◆ Directions for this task
Please filter the data down to the lines that include the word "panneaux" and copy them.

(Saved entries)
^^^^^^^^^^^^^^^^
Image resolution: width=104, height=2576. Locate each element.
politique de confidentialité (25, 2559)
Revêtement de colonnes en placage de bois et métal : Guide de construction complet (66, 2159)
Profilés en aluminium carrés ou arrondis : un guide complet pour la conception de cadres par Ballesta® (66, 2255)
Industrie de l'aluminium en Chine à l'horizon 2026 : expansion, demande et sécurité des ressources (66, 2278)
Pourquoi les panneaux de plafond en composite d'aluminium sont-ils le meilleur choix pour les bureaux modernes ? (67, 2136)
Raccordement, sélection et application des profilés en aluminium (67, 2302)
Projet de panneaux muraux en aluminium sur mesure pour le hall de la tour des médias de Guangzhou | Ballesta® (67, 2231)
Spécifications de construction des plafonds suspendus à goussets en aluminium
^^^^^^^^^^^^^^^^
◆ Response below
Pourquoi les panneaux de plafond en composite d'aluminium sont-ils le meilleur choix pour les bureaux modernes ? (67, 2136)
Projet de panneaux muraux en aluminium sur mesure pour le hall de la tour des médias de Guangzhou | Ballesta® (67, 2231)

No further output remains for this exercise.